Retrovirus-mediated transfer of nuclear factor-kappa B subunit genes modulates I kappa B alpha and interferon beta expression.

Nuclear factor (NF)-kappa B proteins regulate the transcription of numerous genes involved in the immune response, transcription control, and viral pathogenesis. To examine the effect of ectopic expression of NF-kappa B proteins on DNA-binding activity and gene expression, individual NF-kappa B subunit genes were introduced into NIH 3T3 cells via retrovirus-mediated gene transfer. Expression of NF-kappa B subunits RelA (p65), NF-kappa B1 (p105), NF-kappa B2 (p100), and c-Rel increased the basal level of nuclear NF-kappa B DNA binding in NIH 3T3 cells, whereas expression of delta RelA (p65 delta) and NF-kappa B2 (p52) subunits did not affect basal level activity.
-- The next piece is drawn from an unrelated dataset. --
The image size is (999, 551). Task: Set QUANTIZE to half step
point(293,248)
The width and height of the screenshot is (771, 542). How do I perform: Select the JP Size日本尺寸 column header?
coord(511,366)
Tumor necrosis factor-alpha treatment of the NF-kappa B-expressing cells stimulated the induced level of DNA-binding activity, reflecting interaction between endogenous murine and transfected human NF-kappa B proteins. Interestingly, expression of RelA (p65), c-Rel, NF-kappa B1 (p105), NF-kappa B2 (p100), and NF-kappa B2 (p52) subunits increased I kappa B alpha protein levels from 3- to 30-fold, indicating that one mechanism to compensate for the increased expression of NF-kappa B proto-oncogenes was to increase the synthesis and/or stability of the regulatory I kappa B alpha protein. In addition, overexpression of RelA (p65), c-Rel, NF-kappa B2 (p100), and NF-kappa B2 (p52) altered the induction kinetics of IFN-beta mRNA after Sendai virus infection, whereas overexpression of NF-kappa B1 (p105) dramatically decreased IFN-beta mRNA induction.